Comments take the form “(some text)”, and nesting occurs when “some text” contains a comment. So, all this fuss about recursion is focused on a feature that no one uses! In the end, to insure the regular expression I produced would pass some pretty severe existing tests, I implemented comments to a user specified fixed level using the “or”regular expression feature. Thus, a “comment” is { “comment” | “comment nested to one level” | “comment nested to two levels” }. Note that to pass the tests you need to handle a nesting level of 5, which greatly increases the size of the regular expression, and which no real app would ever use.

The second hurtle is that the test suites do not rely solely on the principal RFC (RFC-5322), but on related RFCs, some of which contradict 5322! In the end I had to incorporate information relating to the specification of IPV6 addresses (complex!), IPV4 addresses, part lengths, and even contradictions within the core RFC (text says one thing, the ABNF says something else).

A final hurtle was dealing with “deprecated” rules, those that the spec officially recommends and those are old and should be supported but shouldn’t be used anyway. In the end I solved this by deciding to NOT support deprecated rules (made my life easier).

It became obvious immediately that there is no “perfect” RFC – if the text and ABNF contradict themselves, you can have it one way or the other, but not both ways!

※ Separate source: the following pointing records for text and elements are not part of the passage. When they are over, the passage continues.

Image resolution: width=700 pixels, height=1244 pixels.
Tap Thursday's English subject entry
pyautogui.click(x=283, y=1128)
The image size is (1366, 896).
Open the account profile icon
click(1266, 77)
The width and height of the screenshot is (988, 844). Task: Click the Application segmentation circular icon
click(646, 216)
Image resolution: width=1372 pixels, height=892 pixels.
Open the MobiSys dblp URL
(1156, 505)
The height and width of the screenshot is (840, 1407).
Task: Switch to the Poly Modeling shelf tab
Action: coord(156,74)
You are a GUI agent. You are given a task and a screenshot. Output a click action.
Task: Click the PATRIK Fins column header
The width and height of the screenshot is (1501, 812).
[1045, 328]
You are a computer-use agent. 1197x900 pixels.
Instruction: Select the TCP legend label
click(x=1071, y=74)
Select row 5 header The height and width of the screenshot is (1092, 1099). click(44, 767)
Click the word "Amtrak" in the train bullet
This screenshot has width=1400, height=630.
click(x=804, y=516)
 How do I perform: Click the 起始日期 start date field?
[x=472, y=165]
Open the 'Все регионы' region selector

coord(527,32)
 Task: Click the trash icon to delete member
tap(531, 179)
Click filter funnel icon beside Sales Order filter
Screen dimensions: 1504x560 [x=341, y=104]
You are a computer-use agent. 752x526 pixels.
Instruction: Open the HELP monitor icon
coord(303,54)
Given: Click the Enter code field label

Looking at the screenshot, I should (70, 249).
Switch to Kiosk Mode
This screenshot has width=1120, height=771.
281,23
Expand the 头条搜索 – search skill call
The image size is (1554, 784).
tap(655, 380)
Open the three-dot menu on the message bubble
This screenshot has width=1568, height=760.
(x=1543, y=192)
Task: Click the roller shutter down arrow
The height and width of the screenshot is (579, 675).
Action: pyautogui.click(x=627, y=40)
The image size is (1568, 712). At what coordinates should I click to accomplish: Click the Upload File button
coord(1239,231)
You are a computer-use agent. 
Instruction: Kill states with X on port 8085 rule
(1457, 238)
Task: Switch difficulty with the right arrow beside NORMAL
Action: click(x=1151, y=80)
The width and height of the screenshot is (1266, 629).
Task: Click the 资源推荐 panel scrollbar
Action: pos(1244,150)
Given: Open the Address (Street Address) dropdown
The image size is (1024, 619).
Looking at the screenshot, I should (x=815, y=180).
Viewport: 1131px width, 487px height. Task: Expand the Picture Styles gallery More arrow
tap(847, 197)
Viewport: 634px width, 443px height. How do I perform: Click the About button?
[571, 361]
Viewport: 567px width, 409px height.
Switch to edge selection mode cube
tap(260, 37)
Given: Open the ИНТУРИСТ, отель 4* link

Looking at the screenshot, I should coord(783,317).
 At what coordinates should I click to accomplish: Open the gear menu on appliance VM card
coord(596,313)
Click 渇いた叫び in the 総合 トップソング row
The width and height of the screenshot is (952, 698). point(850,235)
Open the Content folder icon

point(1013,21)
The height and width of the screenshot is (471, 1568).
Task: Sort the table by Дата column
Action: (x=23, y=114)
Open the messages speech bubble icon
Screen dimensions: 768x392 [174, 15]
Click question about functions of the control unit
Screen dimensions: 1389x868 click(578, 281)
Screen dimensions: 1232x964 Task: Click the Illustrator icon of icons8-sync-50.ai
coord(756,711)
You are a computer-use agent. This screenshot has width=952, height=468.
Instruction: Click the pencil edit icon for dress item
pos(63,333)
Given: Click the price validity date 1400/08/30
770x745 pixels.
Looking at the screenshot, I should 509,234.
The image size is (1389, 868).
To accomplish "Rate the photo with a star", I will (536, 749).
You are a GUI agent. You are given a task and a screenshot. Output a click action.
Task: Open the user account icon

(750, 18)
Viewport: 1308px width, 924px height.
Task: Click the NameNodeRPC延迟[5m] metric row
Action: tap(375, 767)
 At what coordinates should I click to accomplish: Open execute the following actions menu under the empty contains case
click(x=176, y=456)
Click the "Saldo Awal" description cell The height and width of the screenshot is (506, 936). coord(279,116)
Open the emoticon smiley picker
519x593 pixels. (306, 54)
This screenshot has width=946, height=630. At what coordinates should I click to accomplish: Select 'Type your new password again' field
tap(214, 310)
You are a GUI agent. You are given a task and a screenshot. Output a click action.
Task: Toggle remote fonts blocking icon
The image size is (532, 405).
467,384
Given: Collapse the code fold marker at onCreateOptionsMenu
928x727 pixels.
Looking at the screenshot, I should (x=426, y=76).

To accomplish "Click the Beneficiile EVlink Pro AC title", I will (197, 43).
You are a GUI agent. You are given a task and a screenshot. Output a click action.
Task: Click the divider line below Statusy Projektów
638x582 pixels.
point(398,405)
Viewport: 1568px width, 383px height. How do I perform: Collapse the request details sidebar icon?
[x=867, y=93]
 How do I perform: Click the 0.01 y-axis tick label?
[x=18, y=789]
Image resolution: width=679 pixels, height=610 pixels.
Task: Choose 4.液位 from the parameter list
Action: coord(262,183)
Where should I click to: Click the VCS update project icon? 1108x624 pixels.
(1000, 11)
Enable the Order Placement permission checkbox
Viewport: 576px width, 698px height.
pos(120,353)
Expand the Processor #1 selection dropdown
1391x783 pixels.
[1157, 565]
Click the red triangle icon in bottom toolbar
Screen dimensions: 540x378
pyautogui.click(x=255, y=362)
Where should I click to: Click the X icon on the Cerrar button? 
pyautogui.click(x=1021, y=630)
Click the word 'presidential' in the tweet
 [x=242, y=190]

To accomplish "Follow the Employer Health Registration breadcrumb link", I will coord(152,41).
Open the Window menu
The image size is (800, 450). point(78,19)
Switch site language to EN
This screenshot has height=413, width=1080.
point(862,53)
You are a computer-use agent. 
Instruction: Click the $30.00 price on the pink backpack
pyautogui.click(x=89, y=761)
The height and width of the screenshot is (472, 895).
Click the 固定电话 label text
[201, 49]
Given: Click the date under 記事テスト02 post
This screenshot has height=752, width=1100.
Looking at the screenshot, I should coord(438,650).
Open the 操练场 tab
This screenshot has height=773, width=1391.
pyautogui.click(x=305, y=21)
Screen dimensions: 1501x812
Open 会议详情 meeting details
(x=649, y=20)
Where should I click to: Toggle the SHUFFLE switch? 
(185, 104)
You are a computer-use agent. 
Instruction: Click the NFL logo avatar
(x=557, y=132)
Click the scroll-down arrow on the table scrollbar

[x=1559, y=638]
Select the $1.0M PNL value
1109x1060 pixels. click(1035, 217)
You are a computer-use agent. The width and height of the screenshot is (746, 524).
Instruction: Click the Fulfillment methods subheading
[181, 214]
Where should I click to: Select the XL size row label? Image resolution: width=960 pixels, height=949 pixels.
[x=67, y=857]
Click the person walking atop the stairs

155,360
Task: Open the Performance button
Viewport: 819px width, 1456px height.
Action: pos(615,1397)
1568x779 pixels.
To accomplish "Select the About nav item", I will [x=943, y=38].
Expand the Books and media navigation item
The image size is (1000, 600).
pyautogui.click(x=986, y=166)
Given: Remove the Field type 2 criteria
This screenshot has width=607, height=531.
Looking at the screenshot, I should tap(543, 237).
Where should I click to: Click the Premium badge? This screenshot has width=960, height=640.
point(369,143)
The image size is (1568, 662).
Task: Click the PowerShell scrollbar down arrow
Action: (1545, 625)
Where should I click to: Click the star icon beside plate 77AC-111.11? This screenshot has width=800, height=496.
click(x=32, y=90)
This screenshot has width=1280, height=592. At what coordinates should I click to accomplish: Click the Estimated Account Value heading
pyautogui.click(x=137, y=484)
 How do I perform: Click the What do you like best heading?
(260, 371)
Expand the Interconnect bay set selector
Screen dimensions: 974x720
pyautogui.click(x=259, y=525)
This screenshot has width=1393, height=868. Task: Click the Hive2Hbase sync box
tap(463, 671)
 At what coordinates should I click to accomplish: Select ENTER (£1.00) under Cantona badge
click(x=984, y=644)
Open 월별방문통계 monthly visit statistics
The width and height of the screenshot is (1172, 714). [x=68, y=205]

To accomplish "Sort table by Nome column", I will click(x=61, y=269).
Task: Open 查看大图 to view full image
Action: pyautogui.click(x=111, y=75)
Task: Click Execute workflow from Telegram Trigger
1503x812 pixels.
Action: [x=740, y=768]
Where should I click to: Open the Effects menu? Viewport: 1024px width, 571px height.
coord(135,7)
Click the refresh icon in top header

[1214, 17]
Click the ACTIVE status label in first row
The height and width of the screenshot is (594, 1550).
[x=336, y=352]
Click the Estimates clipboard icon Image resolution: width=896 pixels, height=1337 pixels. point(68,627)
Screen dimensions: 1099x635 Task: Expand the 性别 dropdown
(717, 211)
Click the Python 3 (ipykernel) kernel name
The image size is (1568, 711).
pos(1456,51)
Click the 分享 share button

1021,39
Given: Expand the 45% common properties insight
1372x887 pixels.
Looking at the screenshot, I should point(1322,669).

The solution was to punt the decision to the final URL creator, and let that person make the decision as to what to accept and what not to.

Another issue was what to do about regex syntax: ObjectiveC on the Mac uses the ICU package, which was based on Perl. Portions of that syntax are not supported by the “C” POSIX side of Macs, and any other POSIX derived regular expression package. The spec uses terms that better match Perl too. In the end, I was able to craft the regular expression so that it would mostly work on both, and could be tailored for one or the other by changing a few items.

The final result is a Mac App that can construct a Regular Expression to your specification, output it in text or string format, and can be used to interactively test against a text the user entered or pastes into the app. Additionally, the app contains a class for use in validating or extracting regular expressions, and could be with some small effort ported to other languages. There is a C function to validate a single email address too.

AppScreenShot

So, what does the near-perfect email validating expression look like? Like this:

“^(?:(?:(?:(?: )*(?:(?:(?:\\t| )*\\r\\n)?(?:\\t| )+))+(?: )*)|(?: )+)?(?:(?:(?:[-A-Za-z0-9!#$%&’*+/=?^_`{|}~]+(?:\\.[-A-Za-z0-9!#$%&’*+/=?^_`{|}~]+)*)|(?:\”(?:(?:(?:(?: )*(?:(?:[!#-Z^-~]|\\[|\\])|(?:\\\\(?:\\t|[ -~]))))+(?: )*)|(?: )+)\”))(?:@)(?:(?:(?:[A-Za-z0-9](?:[-A-Za-z0-9]{0,61}[A-Za-z0-9])?)(?:\\.[A-Za-z0-9](?:[-A-Za-z0-9]{0,61}[A-Za-z0-9])?)*)|(?:\\[(?:(?:(?:(?:(?:[0-9]|(?:[1-9][0-9])|(?:1[0-9][0-9])|(?:2[0-4][0-9])|(?:25[0-5]))\\.){3}(?:[0-9]|(?:[1-9][0-9])|(?:1[0-9][0-9])|(?:2[0-4][0-9])|(?:25[0-5]))))|(?:(?:(?: )*[!-Z^-~])*(?: )*)|(?:[Vv][0-9A-Fa-f]+\\.[-A-Za-z0-9._~!$&'()*+,;=:]+))\\])))(?:(?:(?:(?: )*(?:(?:(?:\\t| )*\\r\\n)?(?:\\t| )+))+(?: )*)|(?: )+)?$”

This expression is the result of setting the “Validation” preset in the app, and pasted as one string. Note that it only tests against “local-part@domain” style addresses, not those and “mailbox” specs (DisplayName <local-part@domain>”. If that’s what you want, then check the appropriate box and generate a different one!

The Xcode project used to generate this Mac app can be found on my github site with the (historical) name of EmailAddressFinder.